Cynsations

Guest Post: Author Amy Alznauer on Artistic Collaboration

By Amy Alznauer

Discovering a New Magic at the Heart of the Creative Life

Candlewick

As artists, we spend most of our time alone in a room writing or drawing. On our bad days, we wonder if our efforts are nothing more than a narcissistic pursuit of a private vision.

I spent many days like this as I worked for over a decade – pre-agent, pre-editor, pre-contract – on my debut picture book biography, The Boy Who Dreamed of Infinity: A Tale of the Genius Ramanujan, illustrated by Daniel Miyares (Candlewick Press, April 2020). But at the heart of both this story and the story of how it came to publication is something that runs quite counter to solitary work: collaboration.

Collaboration is a fascinating word. It literally means “work done together.” And it exists within a great family of other words beginning with the prefixes – col, con, com, cog, and cor – which all indicate the same thing: together or with. But when two or more things, especially people, come together we don’t only get the harmony of connection, or colleagues, or communion. We also get conflict, collision, combat. And now not only are we soundly outside the artist’s cell, fully contending with the world, but we begin to see the explosive power in collaboration.

Ramanujan stamp

I began working on the story of Ramanujan in 2005, when I took a five-week research trip to India. For years I consolidated my travel journals, read biographies, made notecards, and spun my wheels.

The breakthrough finally came in 2015 when I began working with Esther Hershenhorn through the SCBWI-IL Laura Crawford Memorial Mentorship. I remember our first meeting over pasta. There was a common delight in Ramanujan’s story, a shared belief in its worth, but after that day I went home and set aside my stack of drafts, all variations on the same theme, and began with a blank page.

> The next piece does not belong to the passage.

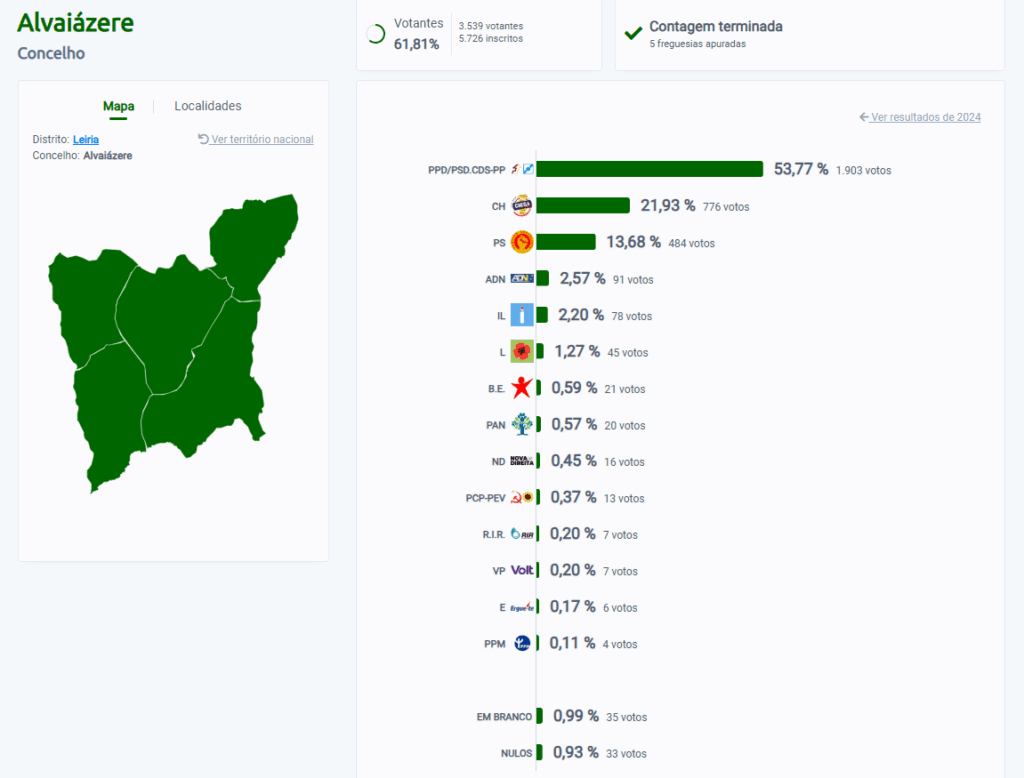Click the ADN party logo
The height and width of the screenshot is (778, 1024).
click(521, 279)
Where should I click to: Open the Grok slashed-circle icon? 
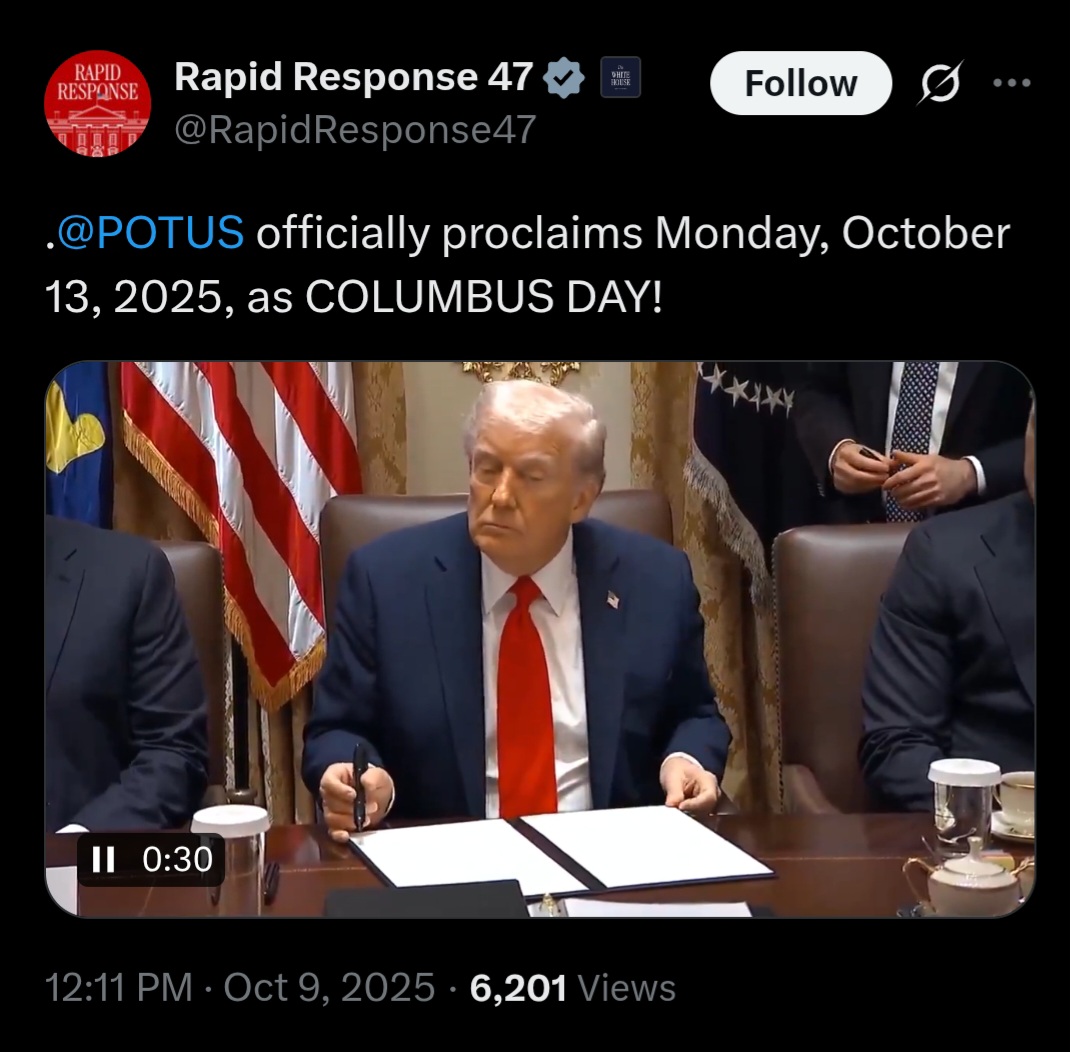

I have another book coming out this year about the Zhou Brothers, two artists who paint together on the same canvas. “When you paint by yourself you won’t have the courage to destroy your own painting,” said one of the brothers.

Candlewick

“You think you are always right. But two people together, they don’t care. With this kind of fighting something comes out that’s never happened before. It creates a new magic.”

Esther and I never fought. She was wonderfully respectful and kind, but, in some real sense she didn’t care about those old drafts, not like I did. Or rather she cared deeply but her vision wasn’t clouded by worn out attachments. Alone, I would never have had the courage to destroy my old work and start from scratch. And the story that emerged felt to me like a new magic.

Esther and Amy
Illustration from The Boy Who Dreamed of Infinity by Daniel Miyares, used with permission.

Collaboration is also at the heart of the story I wrote. Captivated by numbers at a young age, Ramanujan set out alone to discover the world of mathematics. But he never saw himself as operating in a vacuum. His inspiration, he thought, sprung from a divine conversation, a goddess whispering her maddening, beautiful thoughts to him in his dreams. And a deep yearning to communicate his ideas to another always drove his quest. Ultimately, he wrote letters in the hopes of finding a true correspondent, someone to both delight in and tangle with his vision.

The story I wrote ends before Ramanujan meets G. H. Hardy, his colleague and combatant in pursuit of truth. But in that final moment when he steps onto the great steamer and sails across the ocean, it is clear that the aim of the creative life – whether mathematics or art or writing – is not solitude but communion.

Artists do spend significant swaths of time alone, but behind our work is always a search for connection, with the voices and ideas that came before, with the readers or viewers that might exist in the future. And along the way we need to find collaborators – who can both converse and conflict with our work – helping us to bring forth something that’s never happened before.

Cynsational Notes

Enchanted Lion

Amy Alznauer has been thinking about the story of Ramanujan ever since she was five years old, when her mathematician father discovered Ramanujan’s Lost Notebook in a box of dusty papers in a Cambridge library.

Amy also has two other books coming out this year: Flying Paintings: A Story of Revolution and Art, illustrated by Zhou Brothers (Candlewick Press, September 2020), and The Strange Birds of Flannery O’Connor, illustrated by Ping Zhu (Enchanted Lion Books, June 2020).

She teaches mathematics at Northwestern University and lives with her husband and two children in Chicago.